What is being asked
From the first line of the records down to the one that holds "You are a computer-use agent. Image", transcribe each line exactly and add nothing.

Data to process
=======

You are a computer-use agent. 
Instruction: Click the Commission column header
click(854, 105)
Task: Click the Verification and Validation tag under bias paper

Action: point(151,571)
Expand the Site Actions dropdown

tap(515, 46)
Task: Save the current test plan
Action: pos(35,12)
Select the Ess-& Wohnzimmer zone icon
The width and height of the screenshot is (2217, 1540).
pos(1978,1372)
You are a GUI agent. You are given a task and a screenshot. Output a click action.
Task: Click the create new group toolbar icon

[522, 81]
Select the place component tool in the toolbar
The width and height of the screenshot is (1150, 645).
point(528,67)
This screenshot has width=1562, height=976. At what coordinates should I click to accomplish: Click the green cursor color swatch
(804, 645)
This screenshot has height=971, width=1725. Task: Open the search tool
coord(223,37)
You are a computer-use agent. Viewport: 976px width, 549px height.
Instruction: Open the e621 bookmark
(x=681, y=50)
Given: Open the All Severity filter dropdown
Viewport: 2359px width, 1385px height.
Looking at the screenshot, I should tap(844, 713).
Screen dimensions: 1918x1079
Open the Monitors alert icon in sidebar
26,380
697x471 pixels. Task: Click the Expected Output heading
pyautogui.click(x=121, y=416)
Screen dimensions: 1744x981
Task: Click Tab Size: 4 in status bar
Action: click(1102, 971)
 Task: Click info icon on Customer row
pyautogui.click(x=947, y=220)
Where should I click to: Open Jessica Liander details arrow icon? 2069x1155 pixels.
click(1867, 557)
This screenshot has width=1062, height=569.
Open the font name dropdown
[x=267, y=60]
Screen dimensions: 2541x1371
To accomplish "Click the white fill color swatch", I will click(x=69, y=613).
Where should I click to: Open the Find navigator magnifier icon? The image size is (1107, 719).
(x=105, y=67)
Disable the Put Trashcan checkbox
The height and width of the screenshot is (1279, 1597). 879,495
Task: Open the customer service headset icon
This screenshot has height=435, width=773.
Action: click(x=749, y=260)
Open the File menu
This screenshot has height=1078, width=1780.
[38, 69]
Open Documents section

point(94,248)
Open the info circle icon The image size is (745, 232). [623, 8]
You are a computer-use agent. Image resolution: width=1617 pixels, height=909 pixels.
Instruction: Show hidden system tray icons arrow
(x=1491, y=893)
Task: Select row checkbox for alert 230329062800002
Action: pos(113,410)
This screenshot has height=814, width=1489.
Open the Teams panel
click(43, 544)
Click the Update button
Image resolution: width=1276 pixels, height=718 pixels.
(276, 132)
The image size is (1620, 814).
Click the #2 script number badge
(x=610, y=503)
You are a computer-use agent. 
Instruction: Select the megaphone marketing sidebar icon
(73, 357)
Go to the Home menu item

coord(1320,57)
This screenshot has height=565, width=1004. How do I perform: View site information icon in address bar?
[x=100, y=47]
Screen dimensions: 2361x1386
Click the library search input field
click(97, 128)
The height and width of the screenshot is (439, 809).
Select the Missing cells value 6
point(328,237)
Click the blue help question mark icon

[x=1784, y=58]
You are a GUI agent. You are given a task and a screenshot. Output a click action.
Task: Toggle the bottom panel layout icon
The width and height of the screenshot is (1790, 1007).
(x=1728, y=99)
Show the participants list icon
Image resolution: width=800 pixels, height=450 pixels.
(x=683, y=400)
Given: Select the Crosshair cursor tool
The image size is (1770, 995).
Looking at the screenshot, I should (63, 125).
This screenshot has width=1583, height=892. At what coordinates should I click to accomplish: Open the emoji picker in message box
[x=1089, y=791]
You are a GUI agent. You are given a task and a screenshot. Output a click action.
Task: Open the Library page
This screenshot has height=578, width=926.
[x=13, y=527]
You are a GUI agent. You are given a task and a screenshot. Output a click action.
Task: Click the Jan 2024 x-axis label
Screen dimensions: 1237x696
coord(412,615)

=======

Answer to this problem
You are a computer-use agent. 
Instruction: Click the Commission column header
click(854, 105)
Task: Click the Verification and Validation tag under bias paper

Action: point(151,571)
Expand the Site Actions dropdown

tap(515, 46)
Task: Save the current test plan
Action: pos(35,12)
Select the Ess-& Wohnzimmer zone icon
The width and height of the screenshot is (2217, 1540).
pos(1978,1372)
You are a GUI agent. You are given a task and a screenshot. Output a click action.
Task: Click the create new group toolbar icon

[522, 81]
Select the place component tool in the toolbar
The width and height of the screenshot is (1150, 645).
point(528,67)
This screenshot has width=1562, height=976. At what coordinates should I click to accomplish: Click the green cursor color swatch
(804, 645)
This screenshot has height=971, width=1725. Task: Open the search tool
coord(223,37)
You are a computer-use agent. Viewport: 976px width, 549px height.
Instruction: Open the e621 bookmark
(x=681, y=50)
Given: Open the All Severity filter dropdown
Viewport: 2359px width, 1385px height.
Looking at the screenshot, I should tap(844, 713).
Screen dimensions: 1918x1079
Open the Monitors alert icon in sidebar
26,380
697x471 pixels. Task: Click the Expected Output heading
pyautogui.click(x=121, y=416)
Screen dimensions: 1744x981
Task: Click Tab Size: 4 in status bar
Action: click(1102, 971)
 Task: Click info icon on Customer row
pyautogui.click(x=947, y=220)
Where should I click to: Open Jessica Liander details arrow icon? 2069x1155 pixels.
click(1867, 557)
This screenshot has width=1062, height=569.
Open the font name dropdown
[x=267, y=60]
Screen dimensions: 2541x1371
To accomplish "Click the white fill color swatch", I will click(x=69, y=613).
Where should I click to: Open the Find navigator magnifier icon? The image size is (1107, 719).
(x=105, y=67)
Disable the Put Trashcan checkbox
The height and width of the screenshot is (1279, 1597). 879,495
Task: Open the customer service headset icon
This screenshot has height=435, width=773.
Action: click(x=749, y=260)
Open the File menu
This screenshot has height=1078, width=1780.
[38, 69]
Open Documents section

point(94,248)
Open the info circle icon The image size is (745, 232). [623, 8]
You are a computer-use agent. Image resolution: width=1617 pixels, height=909 pixels.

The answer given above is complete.